If you are simply trying to remove adjacent values within that tolerance from a vector, I would start with something like this:
roc = ...
tolerance = 0.1;
idx = [logical(1) diff(roc)>tolerance)];
rocReduced = roc(idx);
'rocReduced' is now a vector with all values that didn't have an adjacent values within a tolerance in the original vector.
This approach has two distinct limitations:
The original 'roc' vector must be monotonic.
No more than two items in a row may be within the tolerance, otherwise the entire swath will be removed.
I suspect the above would not be sufficient. That said, I can't think of any simple operations that overcome those (and other) limitations while still using vectorized matrix operations.
If performance is not a huge issue, you maybe the following iterative algorithm would suit your application:
roc = ...
tolerance = 0.1;
mask = true(size(roc)); % Start with all points
last = 1; % Always taking first point
for i=2:length(roc) % for all remaining points,
if(abs(roc(i)-roc(last))<tolerance) % If this point is within the tolerance of the last accepted point, remove it from the mask;
mask(i) = false;
else % Otherwise, keep it and mark the last kept
last = i;
end
end
rocReduced = roc(mask);
This handles multiple consecutive sub-tolerance intervals without necessarily throwing all away. It also handles non-monotonic sequences.

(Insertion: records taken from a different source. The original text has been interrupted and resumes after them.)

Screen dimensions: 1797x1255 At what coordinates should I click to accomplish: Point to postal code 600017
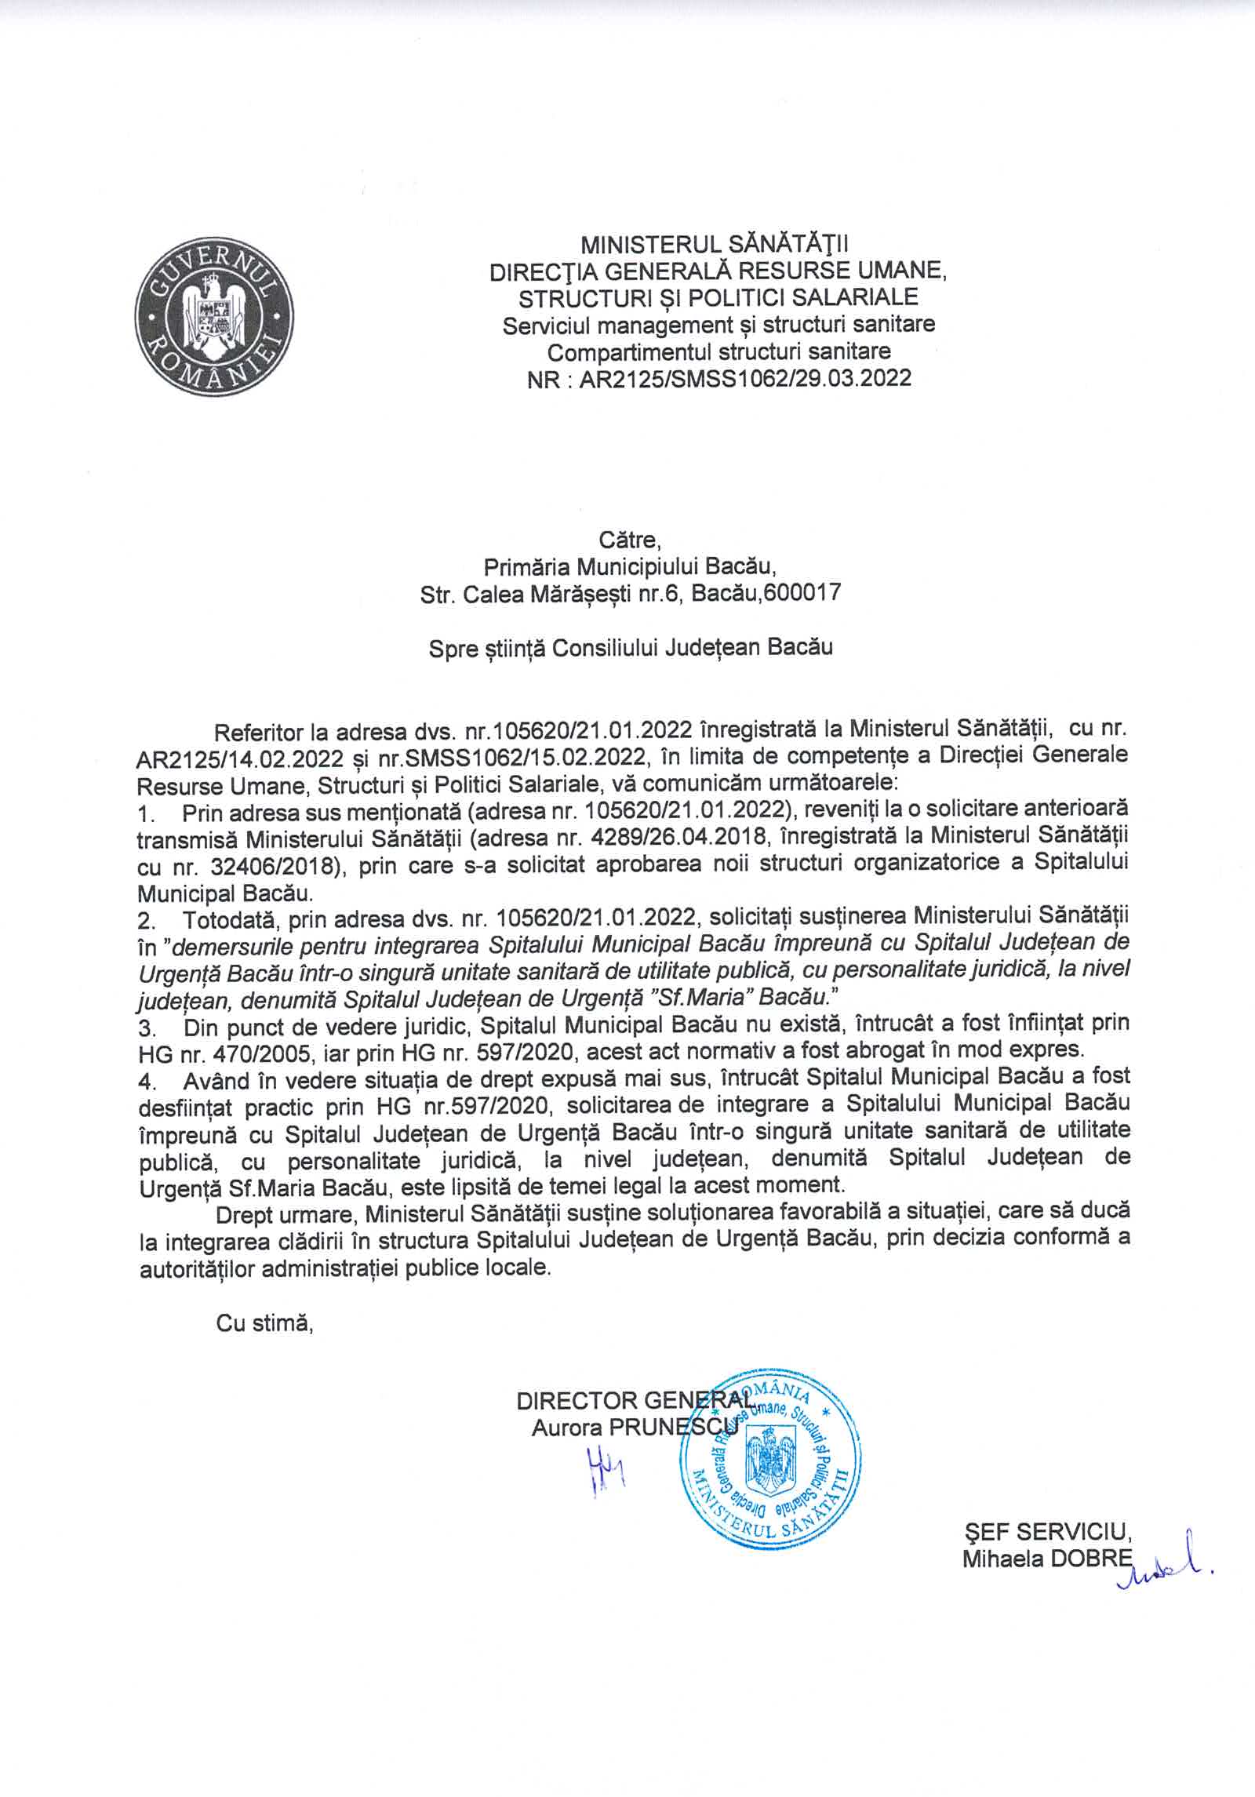pos(807,593)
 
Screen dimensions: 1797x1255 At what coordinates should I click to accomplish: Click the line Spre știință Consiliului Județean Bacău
pos(630,648)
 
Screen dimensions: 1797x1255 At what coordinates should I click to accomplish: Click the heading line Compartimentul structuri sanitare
pos(719,351)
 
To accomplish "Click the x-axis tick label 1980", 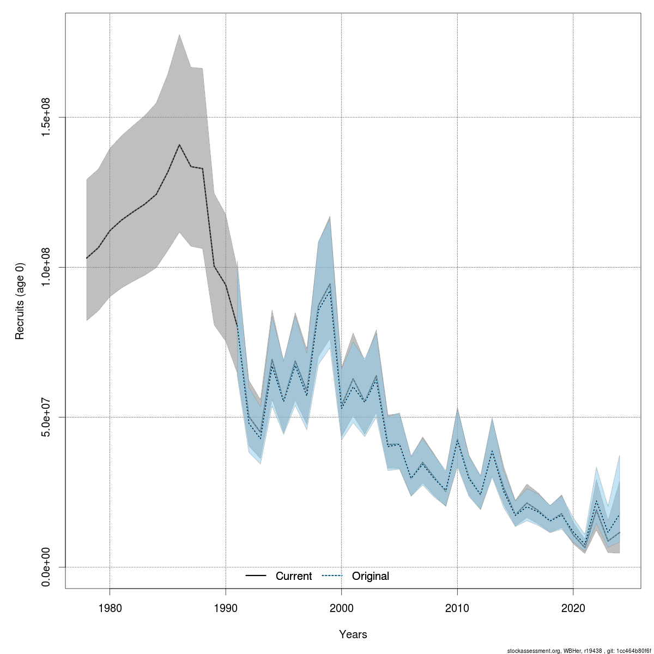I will coord(110,608).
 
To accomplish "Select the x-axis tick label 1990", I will coord(226,608).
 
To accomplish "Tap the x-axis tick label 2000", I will coord(341,608).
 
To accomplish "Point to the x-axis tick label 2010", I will coord(457,608).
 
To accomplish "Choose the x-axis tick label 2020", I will coord(573,608).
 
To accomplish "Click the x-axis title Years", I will coord(353,634).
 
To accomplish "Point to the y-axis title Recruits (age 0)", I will coord(20,301).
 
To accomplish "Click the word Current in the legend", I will coord(294,576).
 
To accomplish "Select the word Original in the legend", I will coord(371,576).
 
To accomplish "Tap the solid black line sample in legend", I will coord(256,576).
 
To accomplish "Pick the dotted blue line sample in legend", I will coord(332,576).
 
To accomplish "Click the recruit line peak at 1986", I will coord(179,144).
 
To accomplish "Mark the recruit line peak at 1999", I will coord(330,284).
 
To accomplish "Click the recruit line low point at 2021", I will coord(585,547).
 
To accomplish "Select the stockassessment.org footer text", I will coord(579,650).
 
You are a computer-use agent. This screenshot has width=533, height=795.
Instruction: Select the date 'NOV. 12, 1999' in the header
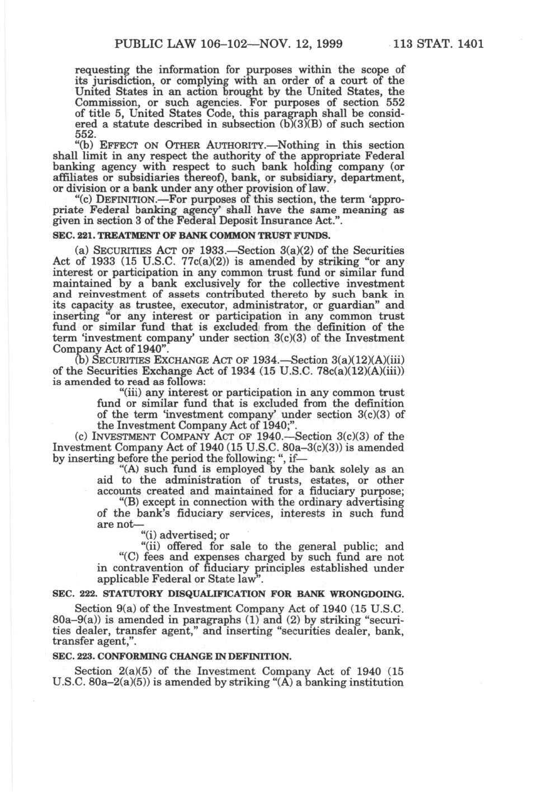[x=305, y=44]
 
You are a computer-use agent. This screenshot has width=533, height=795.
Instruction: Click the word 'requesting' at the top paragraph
[x=101, y=70]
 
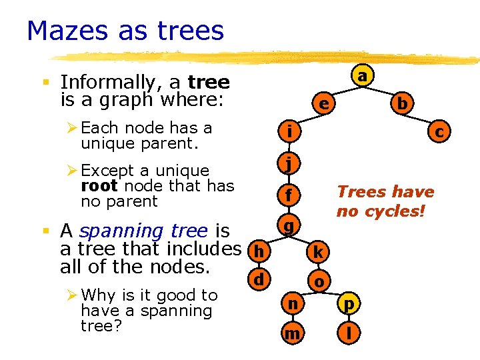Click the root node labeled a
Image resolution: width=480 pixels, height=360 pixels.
[361, 77]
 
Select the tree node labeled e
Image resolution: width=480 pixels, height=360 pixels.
[323, 105]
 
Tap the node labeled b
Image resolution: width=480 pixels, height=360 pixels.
[402, 104]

MATLAB users sometimes shy away from iterative solutions (vs. vectorized matrix operations), but sometimes it's not worth the trouble of finding a more elegant solution when brute force performance meets your needs.
Let all the elements in your matrix form a graph G = (V,E) such that an there is an edge between two vertices (u,v) if the difference between them is less than 0.01. Now, construct an adjacency matrix for this graph and find the element with the largest degree. Remove it and add it to a list and remove it's neighbors from your graph and repeat until there aren't any elements left.
CODE:
%% Toy dataset
M = [1 1.005 2 ;2.005 2.009 3; 3.01 3.001 3.005];
M = M(:);
A = false(numel(M),numel(M));
for i=1:numel(M)
ind = abs(M-M(i))<=0.01;
A(i,ind) = 1;
end
C = [];
while any(A(:))
[val ind] = max(sum(A));
C(end+1) = M(ind);
A(A(ind,:),:) = 0;
end
This has a runtime of O(n^2) where your matrix has n elements. Yeah it's slow.
From your description, it's not very clear how you want to handle a chain of values (as pointed out in the comments already), e.g. 0.0 0.05 0.1 0.15 ... and what you actually mean by removing the elements from the matrix: set them to zero, remove the entire column, remove the entire line?
For a vector, it could look like (similar to Adams solution)
roc = ...
tolerance = 0.1;
% sort it first to get the similar values in a row
[rocSorted, sortIdx] = sort(roc);
% find the differing values and get their indices
idx = [logical(1); diff(rocSorted)>tolerance)];
sortIdxReduced = sortIdx(idx);
% select only the relevant parts from the original vector (revert sorting)
rocReduced = roc(sort(sortIdxReduced));
The code is untested, but should work hopefully.
Before you use a threshold or tolerance to keep values that all close enough, you can use matlab inbuilt unique() to reduce the run. Usually, matlab tries to accelerate their inbuilts, so try to use as many inbuilts as possible.